[Listed entries Boundary: Start]

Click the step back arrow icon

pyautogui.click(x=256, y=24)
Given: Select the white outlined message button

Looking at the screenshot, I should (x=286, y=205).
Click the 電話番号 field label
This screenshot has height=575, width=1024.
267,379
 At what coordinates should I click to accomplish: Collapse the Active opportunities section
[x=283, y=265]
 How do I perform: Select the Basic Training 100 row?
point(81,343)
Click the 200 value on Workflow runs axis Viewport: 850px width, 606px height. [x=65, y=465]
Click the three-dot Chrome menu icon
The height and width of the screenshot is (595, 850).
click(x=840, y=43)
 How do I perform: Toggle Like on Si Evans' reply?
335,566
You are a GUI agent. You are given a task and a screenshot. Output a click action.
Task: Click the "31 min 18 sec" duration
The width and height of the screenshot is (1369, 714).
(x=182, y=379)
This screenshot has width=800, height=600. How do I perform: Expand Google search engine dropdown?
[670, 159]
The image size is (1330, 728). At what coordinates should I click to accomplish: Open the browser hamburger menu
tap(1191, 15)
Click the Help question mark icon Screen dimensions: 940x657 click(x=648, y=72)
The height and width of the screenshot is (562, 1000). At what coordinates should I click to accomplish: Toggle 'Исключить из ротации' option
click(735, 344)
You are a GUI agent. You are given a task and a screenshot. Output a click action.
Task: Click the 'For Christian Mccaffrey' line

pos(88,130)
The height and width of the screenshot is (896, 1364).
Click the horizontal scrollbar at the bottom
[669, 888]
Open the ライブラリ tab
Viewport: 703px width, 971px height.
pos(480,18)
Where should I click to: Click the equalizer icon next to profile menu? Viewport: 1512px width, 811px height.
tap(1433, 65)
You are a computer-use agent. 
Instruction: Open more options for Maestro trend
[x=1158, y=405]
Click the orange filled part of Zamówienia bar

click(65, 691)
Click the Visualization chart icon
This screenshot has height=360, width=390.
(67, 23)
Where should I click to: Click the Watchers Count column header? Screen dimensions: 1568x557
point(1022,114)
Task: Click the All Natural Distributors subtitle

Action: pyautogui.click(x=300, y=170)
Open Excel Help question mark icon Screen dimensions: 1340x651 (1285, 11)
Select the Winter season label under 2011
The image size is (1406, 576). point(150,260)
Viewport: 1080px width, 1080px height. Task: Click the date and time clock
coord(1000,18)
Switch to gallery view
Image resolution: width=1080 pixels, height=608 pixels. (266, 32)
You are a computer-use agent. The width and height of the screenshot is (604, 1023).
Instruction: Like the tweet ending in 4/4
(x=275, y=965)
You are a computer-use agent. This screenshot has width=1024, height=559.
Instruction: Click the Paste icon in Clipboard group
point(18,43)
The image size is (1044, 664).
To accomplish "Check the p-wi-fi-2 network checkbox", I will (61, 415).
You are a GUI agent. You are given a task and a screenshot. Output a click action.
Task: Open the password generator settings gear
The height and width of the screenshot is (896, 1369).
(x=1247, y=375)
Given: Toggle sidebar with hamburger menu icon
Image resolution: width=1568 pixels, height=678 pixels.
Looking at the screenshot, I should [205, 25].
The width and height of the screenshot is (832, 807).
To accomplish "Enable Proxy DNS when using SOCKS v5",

[Listed entries Boundary: End]

Work required |
Check the data for the word "question" and pull out the lines that have it.

Response box |
Click the Help question mark icon Screen dimensions: 940x657 click(x=648, y=72)
Open Excel Help question mark icon Screen dimensions: 1340x651 (1285, 11)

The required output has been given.